— begin —

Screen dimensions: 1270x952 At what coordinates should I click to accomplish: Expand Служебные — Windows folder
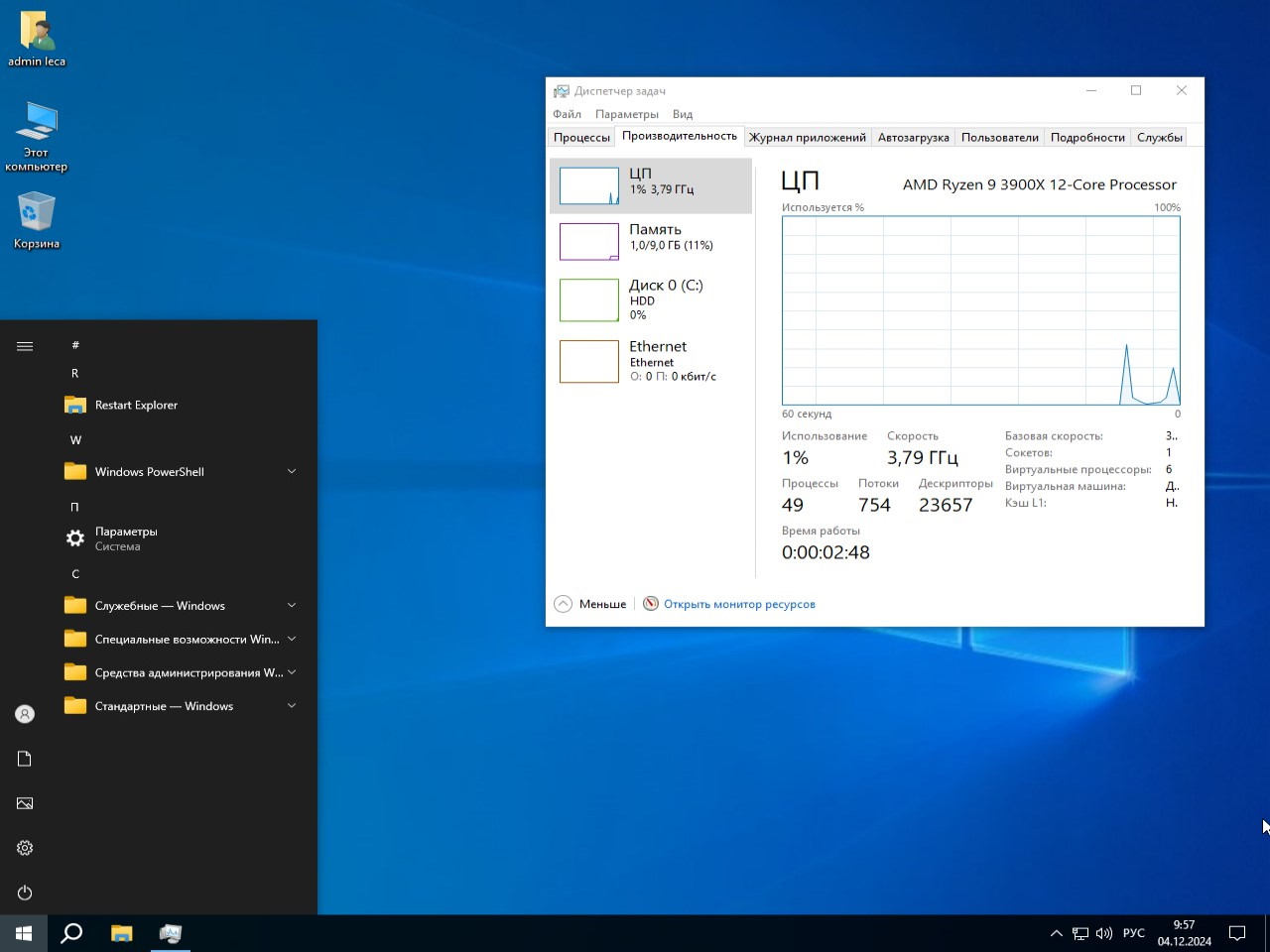(x=179, y=606)
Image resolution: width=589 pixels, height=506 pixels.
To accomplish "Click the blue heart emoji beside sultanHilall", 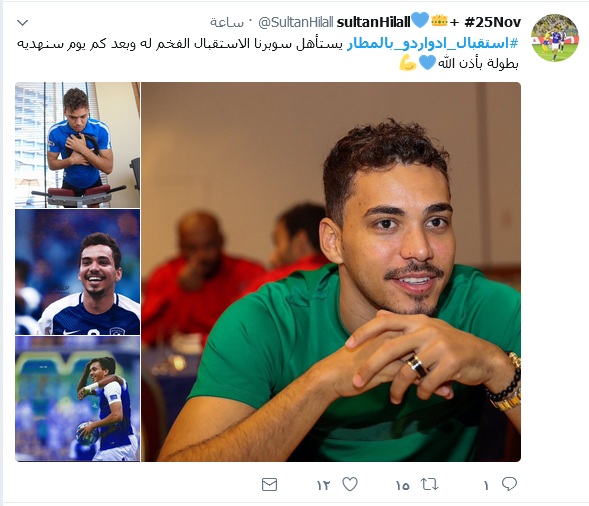I will point(420,20).
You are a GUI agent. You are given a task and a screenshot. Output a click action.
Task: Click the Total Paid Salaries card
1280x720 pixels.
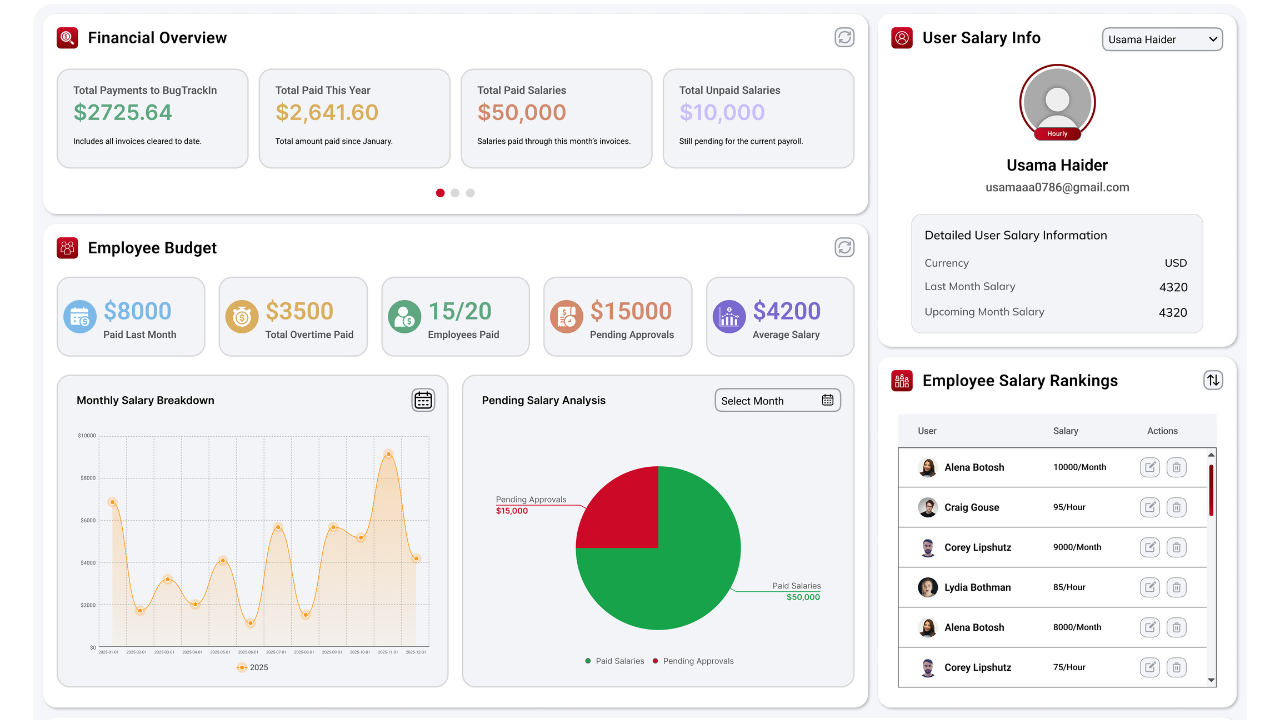click(556, 118)
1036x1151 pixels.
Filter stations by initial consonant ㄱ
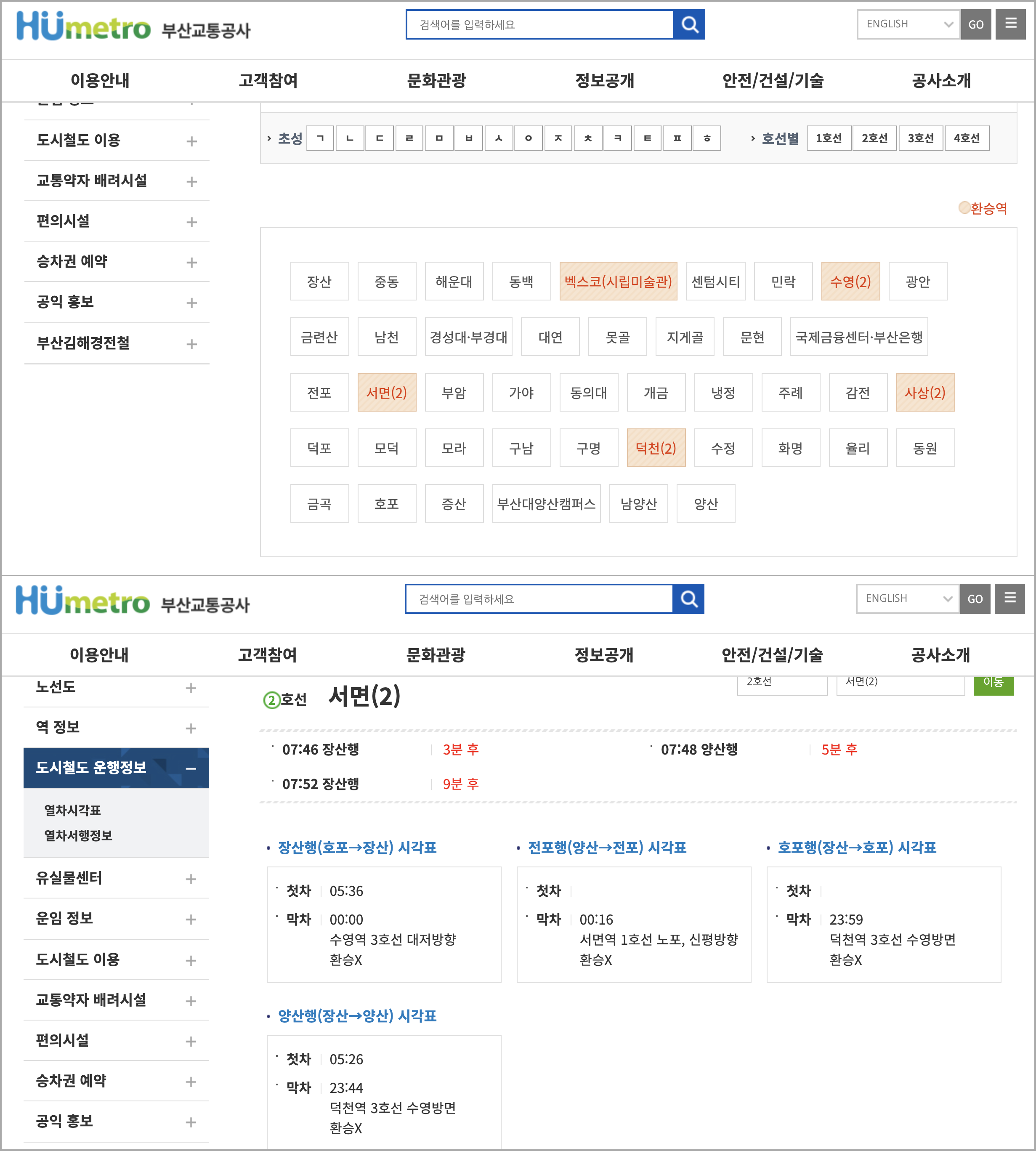(321, 138)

— end —

What the task asks:
Please count the lines in the items above that contain the word "pixels" and give only that number.

Answer:
3